EXERCISE TASK:
Format the lines from the one containing "You are a GUI" through the end of the records, inclusive, as a JSON list of strings with one string per line, skipping blank lines. Leave the pictures out of your answer.

Data on locating visible targets:
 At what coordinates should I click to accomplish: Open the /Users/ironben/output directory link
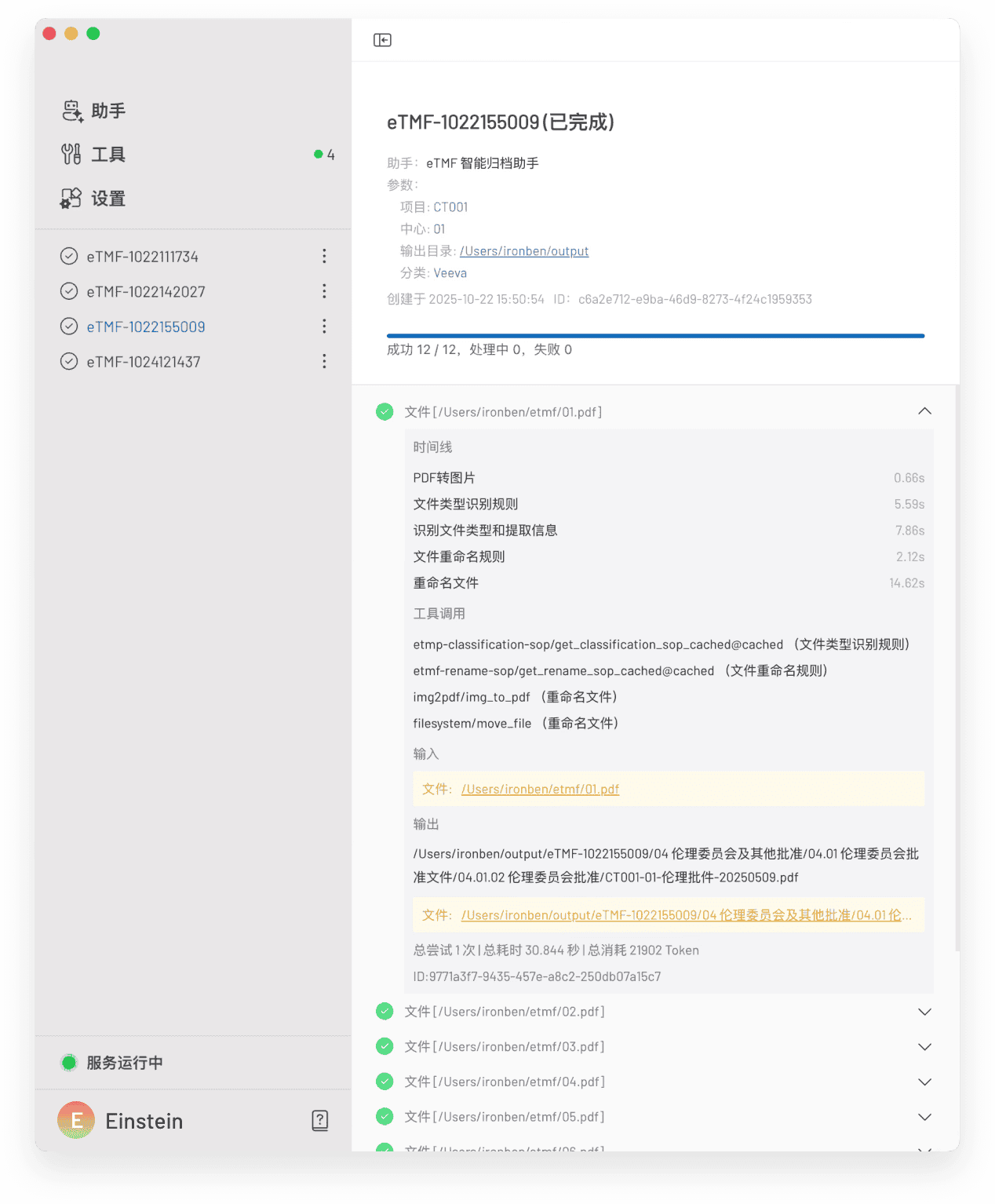coord(524,251)

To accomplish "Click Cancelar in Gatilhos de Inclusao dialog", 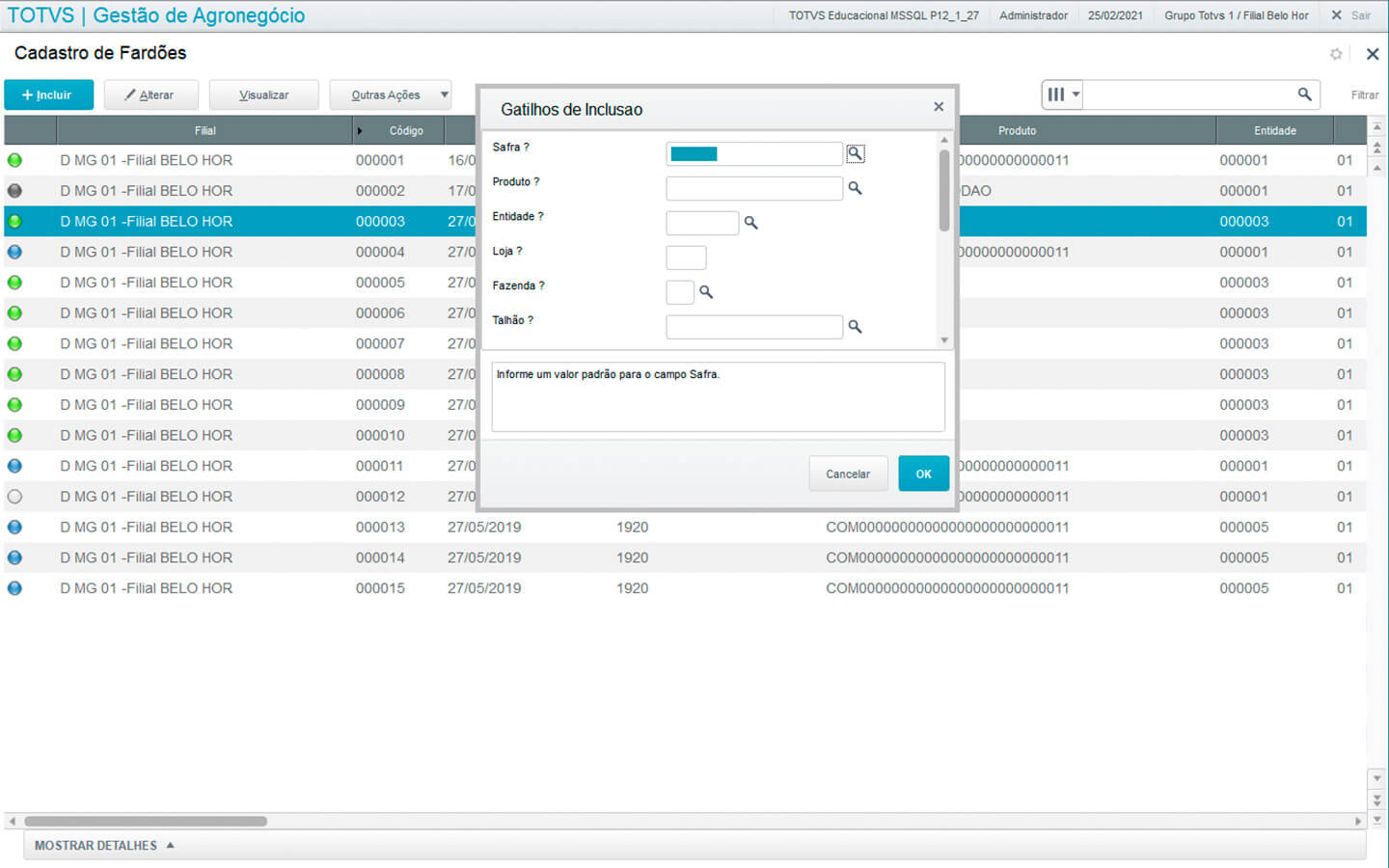I will coord(848,474).
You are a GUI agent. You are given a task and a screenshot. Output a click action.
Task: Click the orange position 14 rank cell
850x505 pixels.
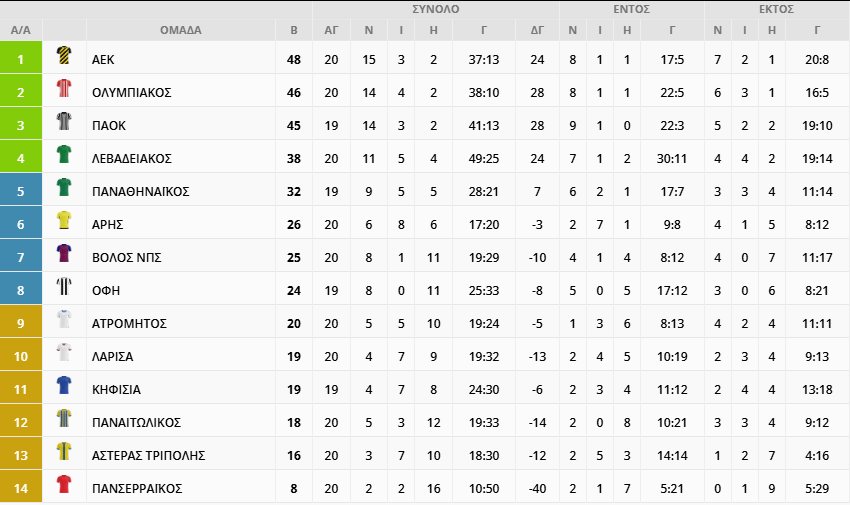point(21,488)
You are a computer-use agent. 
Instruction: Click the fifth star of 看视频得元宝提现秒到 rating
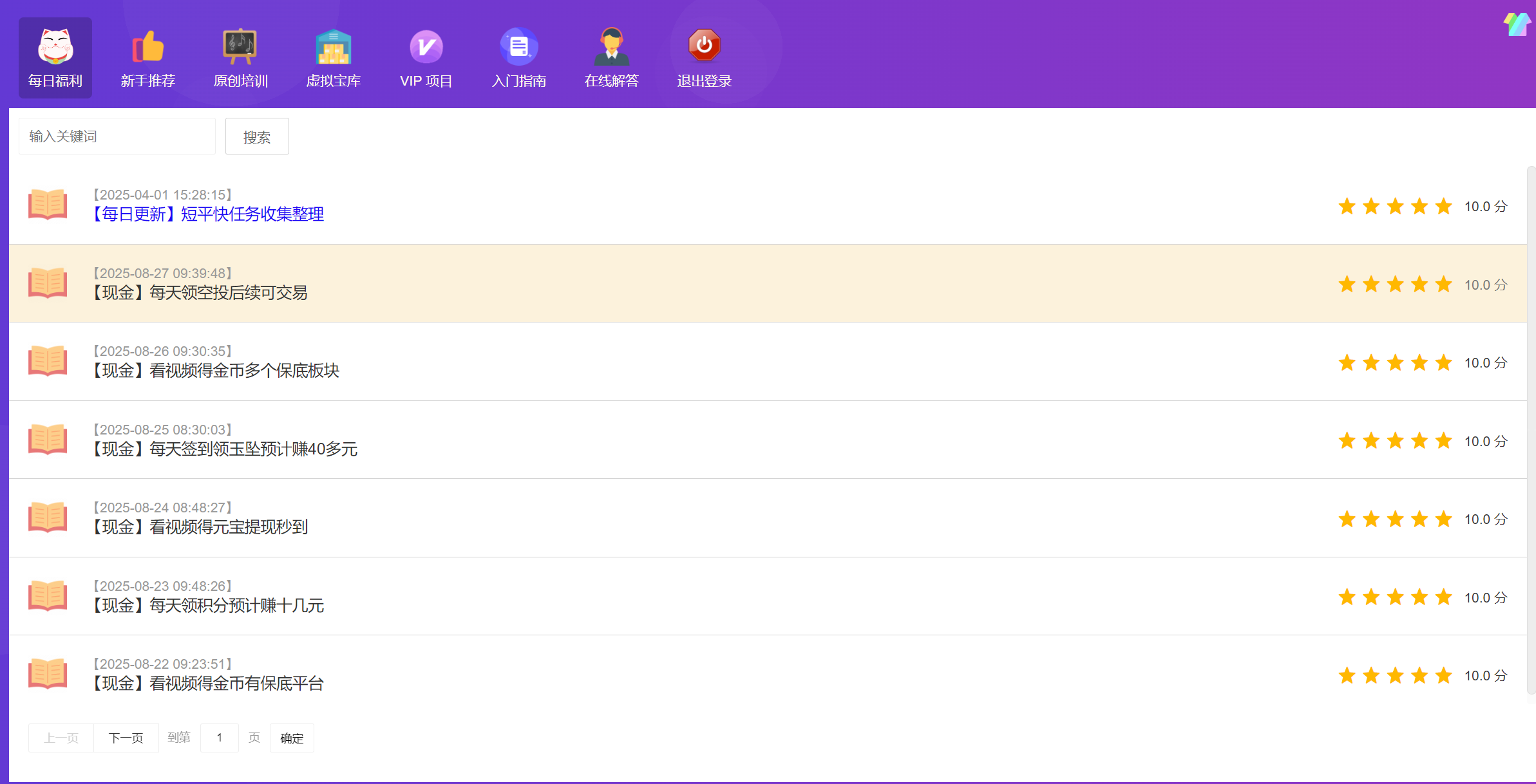[x=1443, y=519]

ANSWER IN FULL:
[
  "You are a GUI agent. You are given a task and a screenshot. Output a click action.",
  "Task: Click the orange position 14 rank cell",
  "850x505 pixels.",
  "point(21,488)",
  "You are a computer-use agent. ",
  "Instruction: Click the fifth star of 看视频得元宝提现秒到 rating",
  "[x=1443, y=519]"
]